§ **Challenge**:
Extend the article about Camila Sosa Villada's novel Bad Girls, starting right after its last sentence.

§ **Text shown**:
-=-=-
Bad Girls () is the first novel by Argentine author Camila Sosa Villada, first published in Argentina on March 1, 2019, by Barcelona-based book publisher Tusquets Editores, which later published it in Spain on June 9, 2020. The story is set in the Argentine city of Córdoba and focuses on the lives of a group of travestis who work as street prostitutes at Sarmiento Park, among which is the narrator herself. 

The book has been a critical and commercial success. It has been translated into French, German and Croatian, and will also be released in Italian, Norwegian and Brazilian Portuguese during 2021. In February 2021, it was announced that the English-language translation was in the making and would be published by Other Press.

In October 2020, Las malas received the Sor Juana Inés de la Cruz Prize given by the Guadalajara International Book Fair. The book was also awarded the Grand Prix de l'Héroïne given by Madame Figaro and the Premio de Narrativa en Castellano given by Barcelona bookstore Finestres.

The novel will be adapted into a television series by Armando Bó.

Plot

Las Malas is a fictional autobiographical work that goes back and forth in Camila’s life. She writes her life experiences from her childhood in La Falda as an outcast boy, the only child of a lower-middle-class marriage, until her life in the city of Córdoba which she shared with a new family under the maternal wings of Auntie Encarna.
The novel is mainly set in 2002 and it is narrated by the author and protagonist. The stories are about the difficulties that she encountered during her entire life as a transgender woman, but they are also about the lives of the group of sex workers (mostly fellow trans women) that she meets at Sarmiento Park.
-=-=-
§ **Extracted information**:
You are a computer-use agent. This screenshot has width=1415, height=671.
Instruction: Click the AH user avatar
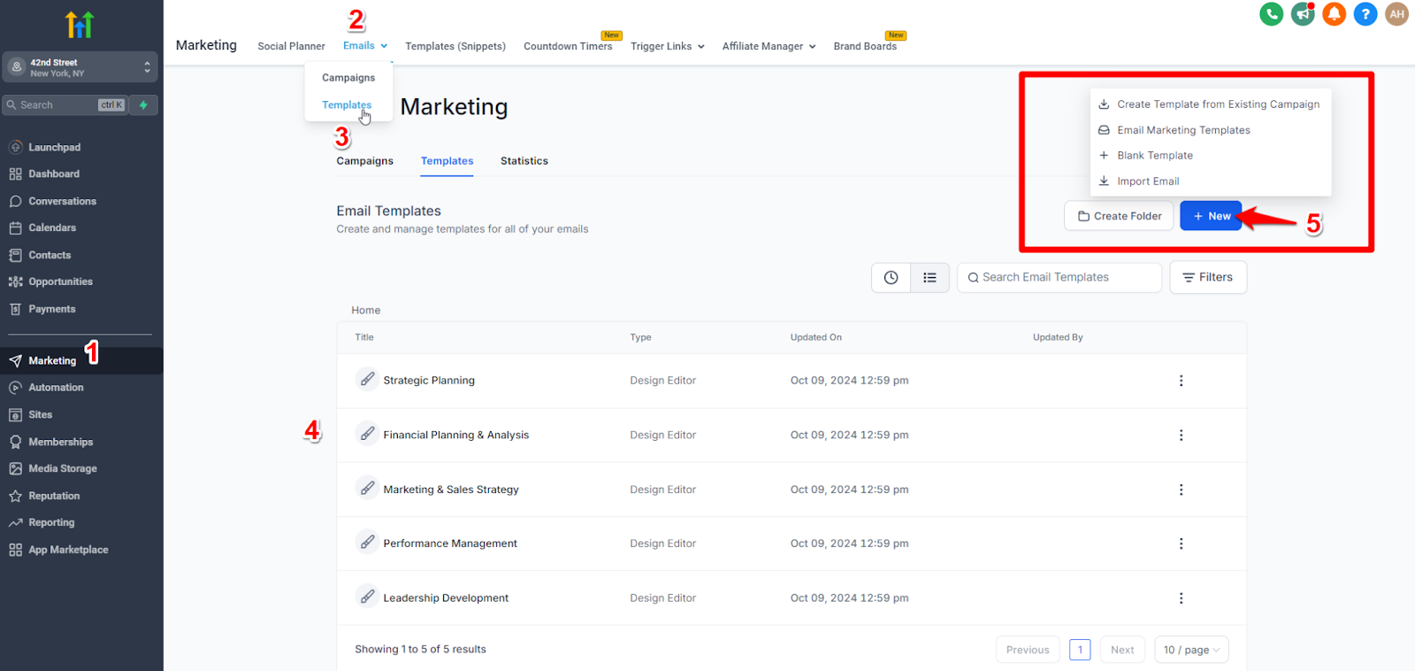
-=-=-
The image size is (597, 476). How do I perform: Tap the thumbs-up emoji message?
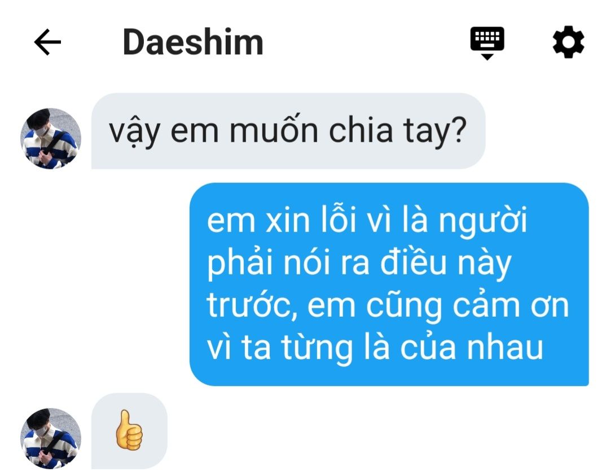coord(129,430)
-=-=-
§ **Answer to the exercise**:
Themes and literary analysis
Sosa Villada mentions topics such as differences among socioeconomic classes, the atrocities committed against trans women working in the streets, and the struggle that transgender children go through, among others. The author portrays several instances of violence and trauma in an intimate tone. 

Las Malas has several elements of magical realism since it depicts a realistic view of the modern world with the incorporation of magical elements[11] that deal with intended blurred lines between fantasy and reality. Las Malas describes the oddities and the dreary realities trans people usually go through together with supernatural phenomena presented as fairy-tale-like segments disruptively. This amalgamation of real and magical elements elevates the tone while being informative and rough in content. The author describes the transformation of two characters into animals, a wolf and a bird and she includes fantastic characters, such as men without heads.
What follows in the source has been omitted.